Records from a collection
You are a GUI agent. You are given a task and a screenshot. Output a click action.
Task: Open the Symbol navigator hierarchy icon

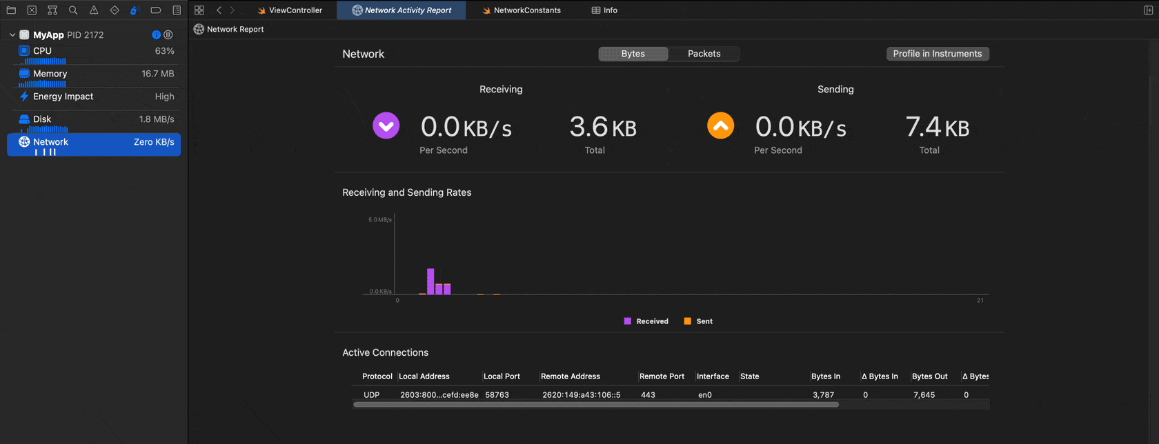(52, 10)
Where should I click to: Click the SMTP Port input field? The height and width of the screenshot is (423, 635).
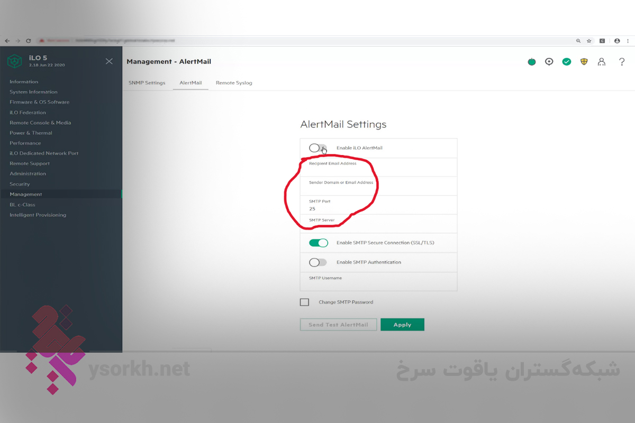click(x=378, y=205)
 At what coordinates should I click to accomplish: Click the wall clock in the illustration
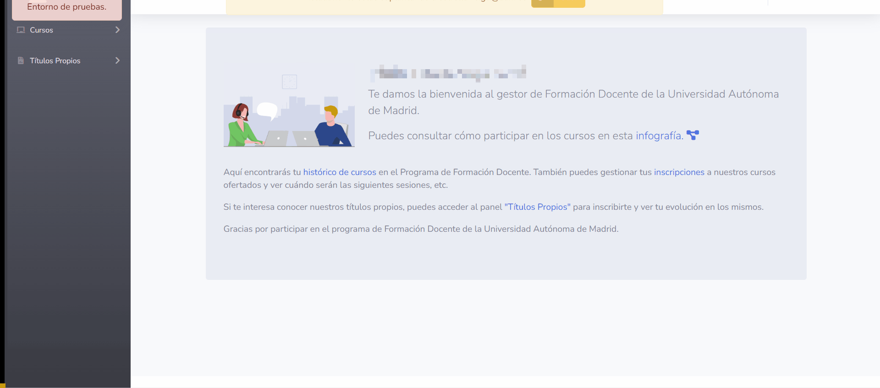[x=289, y=82]
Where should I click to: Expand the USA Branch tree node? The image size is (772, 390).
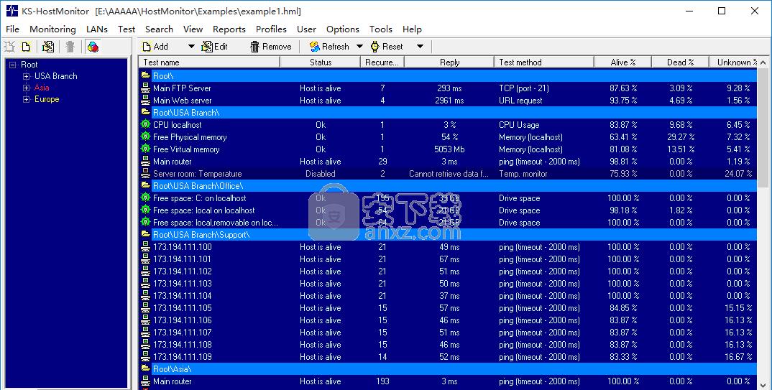(27, 76)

## Task statement
Could you rewrite every line of the records above, requests included, with 23 added to each coordinate value in the answers? Leave the pictures out.

## Written reply
You are a GUI agent. You are given a task and a screenshot. Output a click action.
Task: Open the Symbol navigator hierarchy icon

(75, 33)
Where should I click to: Click the SMTP Port input field? The height and width of the screenshot is (423, 635).
click(x=401, y=228)
 At what coordinates should I click to accomplish: Click the wall clock in the illustration
[x=312, y=105]
Where should I click to: Expand the USA Branch tree node? The image size is (772, 390).
(50, 99)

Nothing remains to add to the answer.